Zunächst entführte das sehr junge Ensemble ins Kino. Dort trafen sich zufällig Paare, die es in anderen Konstellationen in früheren Jahren gegeben hatte. Eine Frau trifft ihren Ex-Mann an der Seite der Neuen wieder, ein Homosexueller seinen früheren Mann, der nun aber mit einer Frau liiert ist, deren einstiger Ehemann allerdings zu allen Überfluss auch gerade den angekündigten Liebesfilm auf der Kinoleinwand anschauen will. Viele Geständnisse folgten im wilden Durcheinander, an dem das Remagener Publikum seine helle Freude hatte.

Das traf auch auf das "Klassentreffen" zu, wo ein früher als "Dickerchen" bezeichneter, etwas dumpfer Muskelprotz, auf einen angeberischen Börsenspekulanten, eine äußerst selbstbewusste Fotografin oder einen aus einem Kloster zurückgekehrten Bhagwanjünger trifft. Bei Bowle und Wein hagelt es bei der merkwürdigen und sehr turbulenten Wiedersehensfeier schlussendlich Beleidigungen wie auch Liebesbekundungen.

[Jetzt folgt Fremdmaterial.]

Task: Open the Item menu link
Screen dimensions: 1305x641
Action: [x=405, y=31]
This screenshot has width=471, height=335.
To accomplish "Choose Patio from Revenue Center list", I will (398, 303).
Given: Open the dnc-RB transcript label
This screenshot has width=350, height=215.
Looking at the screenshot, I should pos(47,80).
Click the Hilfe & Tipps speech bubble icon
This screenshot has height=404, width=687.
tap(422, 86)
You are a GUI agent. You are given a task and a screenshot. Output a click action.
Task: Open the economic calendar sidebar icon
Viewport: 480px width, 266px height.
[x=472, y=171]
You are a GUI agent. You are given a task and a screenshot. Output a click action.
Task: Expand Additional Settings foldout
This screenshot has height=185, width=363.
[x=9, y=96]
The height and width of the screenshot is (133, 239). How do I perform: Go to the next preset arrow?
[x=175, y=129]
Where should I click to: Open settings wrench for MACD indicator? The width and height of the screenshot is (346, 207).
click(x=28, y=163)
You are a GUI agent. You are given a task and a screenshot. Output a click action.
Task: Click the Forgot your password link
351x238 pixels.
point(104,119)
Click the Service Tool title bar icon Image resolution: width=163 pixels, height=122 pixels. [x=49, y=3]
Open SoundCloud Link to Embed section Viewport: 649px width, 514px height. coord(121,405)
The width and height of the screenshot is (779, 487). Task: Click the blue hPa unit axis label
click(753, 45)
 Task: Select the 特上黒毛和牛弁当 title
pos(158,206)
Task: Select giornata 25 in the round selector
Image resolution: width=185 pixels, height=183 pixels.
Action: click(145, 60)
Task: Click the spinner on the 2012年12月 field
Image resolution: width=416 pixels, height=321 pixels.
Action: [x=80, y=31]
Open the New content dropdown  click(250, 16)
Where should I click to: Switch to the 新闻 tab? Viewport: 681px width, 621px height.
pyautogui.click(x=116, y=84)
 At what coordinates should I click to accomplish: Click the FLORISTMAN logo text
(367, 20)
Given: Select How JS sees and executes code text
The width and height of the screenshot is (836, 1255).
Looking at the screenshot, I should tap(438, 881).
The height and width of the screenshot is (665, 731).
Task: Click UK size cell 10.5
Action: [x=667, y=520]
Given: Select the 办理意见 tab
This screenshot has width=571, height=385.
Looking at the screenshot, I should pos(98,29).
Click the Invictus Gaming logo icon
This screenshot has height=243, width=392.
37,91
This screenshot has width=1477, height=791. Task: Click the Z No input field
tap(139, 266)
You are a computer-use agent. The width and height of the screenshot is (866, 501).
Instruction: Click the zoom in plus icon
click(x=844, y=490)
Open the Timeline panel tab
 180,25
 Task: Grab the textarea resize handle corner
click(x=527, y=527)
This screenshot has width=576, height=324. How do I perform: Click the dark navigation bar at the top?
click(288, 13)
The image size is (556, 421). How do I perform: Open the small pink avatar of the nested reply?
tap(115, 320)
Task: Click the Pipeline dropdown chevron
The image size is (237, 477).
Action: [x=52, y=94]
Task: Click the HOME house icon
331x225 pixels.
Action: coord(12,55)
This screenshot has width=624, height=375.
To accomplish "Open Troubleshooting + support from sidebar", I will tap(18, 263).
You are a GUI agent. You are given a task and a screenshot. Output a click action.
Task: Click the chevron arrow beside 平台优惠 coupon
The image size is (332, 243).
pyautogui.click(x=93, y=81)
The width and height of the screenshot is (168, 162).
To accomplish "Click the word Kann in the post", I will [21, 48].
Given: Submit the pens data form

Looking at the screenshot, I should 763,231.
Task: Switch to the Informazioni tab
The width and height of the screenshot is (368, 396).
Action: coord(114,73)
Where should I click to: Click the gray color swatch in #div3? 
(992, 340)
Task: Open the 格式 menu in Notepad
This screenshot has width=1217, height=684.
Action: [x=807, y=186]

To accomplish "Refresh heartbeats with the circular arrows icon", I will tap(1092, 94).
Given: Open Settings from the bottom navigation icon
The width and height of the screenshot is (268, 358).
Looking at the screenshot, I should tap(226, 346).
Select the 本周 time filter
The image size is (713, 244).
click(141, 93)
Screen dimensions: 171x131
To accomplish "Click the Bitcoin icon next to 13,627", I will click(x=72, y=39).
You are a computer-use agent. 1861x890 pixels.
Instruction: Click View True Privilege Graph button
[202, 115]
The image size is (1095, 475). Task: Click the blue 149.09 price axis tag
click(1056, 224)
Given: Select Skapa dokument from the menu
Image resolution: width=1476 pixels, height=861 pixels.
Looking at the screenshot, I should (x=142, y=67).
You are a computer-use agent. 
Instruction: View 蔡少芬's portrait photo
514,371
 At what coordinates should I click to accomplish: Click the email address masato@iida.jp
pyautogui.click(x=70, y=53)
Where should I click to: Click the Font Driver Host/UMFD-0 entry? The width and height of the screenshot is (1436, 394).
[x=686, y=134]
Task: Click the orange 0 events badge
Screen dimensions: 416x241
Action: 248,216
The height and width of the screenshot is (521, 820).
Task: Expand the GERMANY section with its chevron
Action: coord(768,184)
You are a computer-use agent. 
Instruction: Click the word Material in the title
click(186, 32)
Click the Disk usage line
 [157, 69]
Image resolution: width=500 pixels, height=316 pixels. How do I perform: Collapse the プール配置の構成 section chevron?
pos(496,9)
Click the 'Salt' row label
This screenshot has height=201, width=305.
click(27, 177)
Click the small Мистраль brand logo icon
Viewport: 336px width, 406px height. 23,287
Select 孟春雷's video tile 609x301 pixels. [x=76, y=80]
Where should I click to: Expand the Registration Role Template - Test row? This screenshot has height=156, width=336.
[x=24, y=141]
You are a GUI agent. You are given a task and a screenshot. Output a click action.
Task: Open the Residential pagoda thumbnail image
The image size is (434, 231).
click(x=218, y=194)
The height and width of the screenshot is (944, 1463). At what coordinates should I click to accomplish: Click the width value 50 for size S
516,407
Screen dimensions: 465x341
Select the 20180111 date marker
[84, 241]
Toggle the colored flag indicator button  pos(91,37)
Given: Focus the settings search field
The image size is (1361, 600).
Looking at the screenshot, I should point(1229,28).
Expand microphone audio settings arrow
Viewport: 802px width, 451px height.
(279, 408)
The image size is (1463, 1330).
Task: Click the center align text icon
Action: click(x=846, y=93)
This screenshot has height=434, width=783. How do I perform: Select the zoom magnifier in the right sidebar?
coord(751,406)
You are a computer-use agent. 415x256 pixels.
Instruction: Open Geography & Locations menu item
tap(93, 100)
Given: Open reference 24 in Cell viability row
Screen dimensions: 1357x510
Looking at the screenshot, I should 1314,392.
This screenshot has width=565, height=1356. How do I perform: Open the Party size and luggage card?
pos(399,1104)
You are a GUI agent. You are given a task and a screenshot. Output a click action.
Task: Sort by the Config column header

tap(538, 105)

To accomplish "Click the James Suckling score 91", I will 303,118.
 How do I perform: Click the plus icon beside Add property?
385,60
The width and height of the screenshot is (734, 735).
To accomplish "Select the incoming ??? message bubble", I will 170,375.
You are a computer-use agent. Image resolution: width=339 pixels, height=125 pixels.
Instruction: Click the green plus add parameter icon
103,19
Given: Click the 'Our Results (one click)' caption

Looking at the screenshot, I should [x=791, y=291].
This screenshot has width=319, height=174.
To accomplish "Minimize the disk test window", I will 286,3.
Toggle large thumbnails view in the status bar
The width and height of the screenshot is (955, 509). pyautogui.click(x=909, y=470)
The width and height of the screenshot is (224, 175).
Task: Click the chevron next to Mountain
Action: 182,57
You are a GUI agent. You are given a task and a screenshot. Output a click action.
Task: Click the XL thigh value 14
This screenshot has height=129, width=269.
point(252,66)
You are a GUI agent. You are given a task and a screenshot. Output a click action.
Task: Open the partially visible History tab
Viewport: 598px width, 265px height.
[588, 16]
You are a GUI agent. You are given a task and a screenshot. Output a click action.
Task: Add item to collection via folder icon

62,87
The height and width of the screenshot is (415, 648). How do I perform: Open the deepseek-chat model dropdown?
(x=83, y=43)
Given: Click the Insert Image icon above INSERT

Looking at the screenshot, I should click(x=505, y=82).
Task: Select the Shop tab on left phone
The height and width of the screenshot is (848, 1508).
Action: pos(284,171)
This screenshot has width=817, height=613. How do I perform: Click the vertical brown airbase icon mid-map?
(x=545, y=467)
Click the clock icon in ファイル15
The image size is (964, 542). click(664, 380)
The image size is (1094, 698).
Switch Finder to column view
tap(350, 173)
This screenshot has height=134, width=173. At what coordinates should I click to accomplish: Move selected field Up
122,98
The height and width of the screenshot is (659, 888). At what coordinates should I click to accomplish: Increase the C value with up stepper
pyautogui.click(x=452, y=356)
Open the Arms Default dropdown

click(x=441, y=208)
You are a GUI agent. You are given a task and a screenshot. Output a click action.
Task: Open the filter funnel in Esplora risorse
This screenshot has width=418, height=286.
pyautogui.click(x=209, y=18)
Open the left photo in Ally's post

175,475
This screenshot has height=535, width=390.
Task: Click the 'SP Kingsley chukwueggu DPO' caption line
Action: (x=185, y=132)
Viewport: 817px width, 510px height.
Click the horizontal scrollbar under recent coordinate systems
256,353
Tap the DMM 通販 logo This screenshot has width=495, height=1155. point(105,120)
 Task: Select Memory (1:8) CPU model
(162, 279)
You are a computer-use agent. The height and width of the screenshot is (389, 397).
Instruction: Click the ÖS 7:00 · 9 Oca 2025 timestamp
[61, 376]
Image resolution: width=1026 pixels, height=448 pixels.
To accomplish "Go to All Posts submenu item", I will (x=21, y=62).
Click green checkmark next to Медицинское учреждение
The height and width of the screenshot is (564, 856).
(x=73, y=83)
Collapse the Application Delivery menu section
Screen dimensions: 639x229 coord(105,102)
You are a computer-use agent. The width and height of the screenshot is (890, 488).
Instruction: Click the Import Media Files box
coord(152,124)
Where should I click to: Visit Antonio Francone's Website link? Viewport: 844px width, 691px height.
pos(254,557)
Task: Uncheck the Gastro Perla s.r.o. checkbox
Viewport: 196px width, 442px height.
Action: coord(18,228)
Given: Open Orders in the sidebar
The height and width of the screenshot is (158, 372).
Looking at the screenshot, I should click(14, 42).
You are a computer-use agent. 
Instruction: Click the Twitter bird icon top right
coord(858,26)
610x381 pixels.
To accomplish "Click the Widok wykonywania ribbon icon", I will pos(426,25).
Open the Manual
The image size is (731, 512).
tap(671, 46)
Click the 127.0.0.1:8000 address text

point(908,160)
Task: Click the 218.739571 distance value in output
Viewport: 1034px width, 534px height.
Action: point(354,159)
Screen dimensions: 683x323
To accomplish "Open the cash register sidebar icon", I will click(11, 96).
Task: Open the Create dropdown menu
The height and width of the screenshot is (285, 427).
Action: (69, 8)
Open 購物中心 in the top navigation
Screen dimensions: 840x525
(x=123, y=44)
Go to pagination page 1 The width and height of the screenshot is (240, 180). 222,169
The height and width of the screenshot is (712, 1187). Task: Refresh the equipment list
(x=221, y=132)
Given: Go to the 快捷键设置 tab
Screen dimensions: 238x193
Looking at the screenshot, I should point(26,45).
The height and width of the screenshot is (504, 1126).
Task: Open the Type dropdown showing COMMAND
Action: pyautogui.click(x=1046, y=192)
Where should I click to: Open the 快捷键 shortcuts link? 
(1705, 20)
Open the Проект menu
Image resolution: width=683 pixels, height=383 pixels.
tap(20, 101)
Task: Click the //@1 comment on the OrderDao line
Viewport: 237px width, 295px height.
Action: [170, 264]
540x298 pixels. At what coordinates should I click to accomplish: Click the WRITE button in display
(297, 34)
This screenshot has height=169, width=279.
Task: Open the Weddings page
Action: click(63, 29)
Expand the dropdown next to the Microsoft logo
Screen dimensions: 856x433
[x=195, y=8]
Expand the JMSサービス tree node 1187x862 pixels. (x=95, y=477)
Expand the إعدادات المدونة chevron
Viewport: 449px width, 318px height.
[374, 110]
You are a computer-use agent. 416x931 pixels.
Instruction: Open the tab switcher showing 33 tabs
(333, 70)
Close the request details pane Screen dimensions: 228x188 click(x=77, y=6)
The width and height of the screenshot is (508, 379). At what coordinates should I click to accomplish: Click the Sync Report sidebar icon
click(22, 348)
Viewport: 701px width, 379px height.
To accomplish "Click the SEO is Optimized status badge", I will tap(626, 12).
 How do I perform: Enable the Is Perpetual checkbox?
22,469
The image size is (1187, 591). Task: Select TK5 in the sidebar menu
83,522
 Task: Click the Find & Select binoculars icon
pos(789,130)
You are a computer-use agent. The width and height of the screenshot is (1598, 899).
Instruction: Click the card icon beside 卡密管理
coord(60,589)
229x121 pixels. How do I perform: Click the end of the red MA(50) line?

Viel schwarzen Humor bewiesen Darsteller wie auch Publikum beim Stück "Jetzt bist Du dran!". Ein bestellter Killer kommt, der aber zunächst aufgrund fehlender Routine versagt. Bestellt war er von der Familie, die sich aus Langeweile dieses makabre Freizeitvergnügen gönnt. Einer nach dem anderen soll sich dem "munteren" Spiel zufolge aus dem irdischen Dasein verabschieden.

Die "Opfer" nehmen es jeweils sehr gelassen - sie freuen sich gar auf die bestellten Killer, damit das "Spiel" endlich wieder weitergehen kann. Denn das ist erst dann der Fall, wenn das betroffene und von einer Kugel getroffene Familienmitglied zu Grabe getragen wird. Am Ende stellt sich allerdings heraus, dass alles ja nur ein böser Traum war. Alle leben, keiner kommt zu Schaden.

Das Finale wird mit einem "Arztbesuch" bestritten. Ein irrer und alles andere als kompetent erscheinender Mediziner soll einem Ehepaar, das bereits zehn Kinder hat, helfen. Eine Sterilisation steht auf dem OP-Programm. Klar, der Patient glaubt an Kastration, was wiederum zu zahlreichen Missverständnissen führt.

Die Ensemblemitglieder Sebastian Schmickler, Nico Kaden, Kevin Kurth, Elke Buschbaum, Vanessa Passe, Janine Thimm und Ramona Wolff sowie Lucas Agen (Technik) haben bei aller Wertschätzung für den großen Dramatiker und Lyriker aus Stratford-upon-Avon eines deutlich aufgezeigt: Es muss wirklich nicht immer Shakespeare sein.